Desperation is setting in for the Bears.

Or maybe despair.

Their Super Bowl aspirations have fizzled, and the conversation pivots to whether they can grind out enough victories merely to make the playoffs.

Even that seems like a reach after their absolute dud Sunday against the Saints. Coming off their bye week and facing an opponent missing its best two offensive players, the Bears fell flat in a 36-25 loss at Soldier Field.

The Saints led 36-10 until the final three minutes, when the Bears scored a touchdown, recovered an onside kick and scored another touchdown to make the final slightly less humiliating.

No one is fooled by that, and no one is fooled by the Bears anymore. This is the rock bottom of Matt Nagy’s time as their coach. Well, they hope it is, at least.

Nagy is relentlessly optimistic, but even he can’t put a silver lining on a season marked by sluggish losses and unimpressive victories. And he senses the negativity closing in.

In response to a question about the Bears’ feeble running game, he veered into a speech about the broader danger he fears.

‘‘As Negative Nelly as this will be at 3-3 for us right now, I get it,’’ he said in an unusual postgame news conference in which he ranged from flummoxed to irritated to upbeat. ‘‘I’m the one that’s gonna have to answer to y’all all the time about the negativity of what’s going on. Got it.

‘‘But we need to stay together. We’re not gonna let anybody around here pull us apart, I promise you that. We will come together with answers.
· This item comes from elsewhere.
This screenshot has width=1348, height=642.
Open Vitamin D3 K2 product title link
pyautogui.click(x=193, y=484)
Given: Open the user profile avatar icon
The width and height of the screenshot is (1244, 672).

And with every week that goes by, we do need to know that time is of the essence. But being 3-3, here’s what I’ll tell them. You ready? I’ll say: ‘Horse blinders and earmuffs.’ Don’t listen to anything outside because, right now, it’s not gonna be good, you know?

‘‘What happens is people from the outside pull you down, and the last thing that anybody’s gonna do — whether it’s you guys or anybody else outside — is you’re not pulling us down. We’re gonna be positive and we’re gonna fight through it because that’s what winning teams do and that’s what positive people do.’’

Keep in mind this speech is coming after six games. Things are this bad, this early.

Nagy might want to skip the rest of this because, both as a point of fact and a big-picture observation, this isn’t a winning team.

The sight of players swaggering into Bourbonnais and talking openly about the Super Bowl feels like another world after watching this meager offense stagger to three-and-outs.

Consider that the Bears would have to go 7-3 the rest of the way just to reach 10 victories. There’s no evidence they’re capable of that.

The best they’ve looked was in a 16-6 victory last month against the Vikings, the game in which quarterback Mitch Trubisky got hurt and the defense was overwhelming.

That defense has been leaky the last two games, as the Raiders and Saints put up the two highest-yardage totals in regulation of the last two seasons against the Bears.

The offense was worse. Two weeks of self-scouting, retooling and wearing out dry-erase boards in Halas Hall got Nagy nowhere. And it has hit a point where no one can claim getting Trubisky back on the field is helpful.

The offensive numbers were nauseating, and Trubisky was as bad as ever. Before the late frenzy, he was 20 of 35 for 119 yards and a 63.9 passer rating.

If that sounds bad, get a load of the running attack. Is ‘‘attack’’ the right word? The Bears ran for 17 yards.

‘‘You can’t run for 17 yards in the NFL and think you’re going to win a game, you know?’’ Nagy said. ‘‘You should get 17 yards on one run play.’’

Nagy lamented the Bears’ failure to ignite the running game early, but he calls the plays. They ran five times in the first half.

What possible excuse do the Bears have for being unable to run when they have a mobile quarterback, a well-paid offensive line and highly touted running backs? Nagy has to be able to explain this.

‘‘I would love to,’’ he said. ‘‘I would. I wish I — I would love to. You’re right. But I don’t know what to tell you.’’

There’s a lot the Bears don’t know right now. The only certainty is that this season already has gone wildly off-track.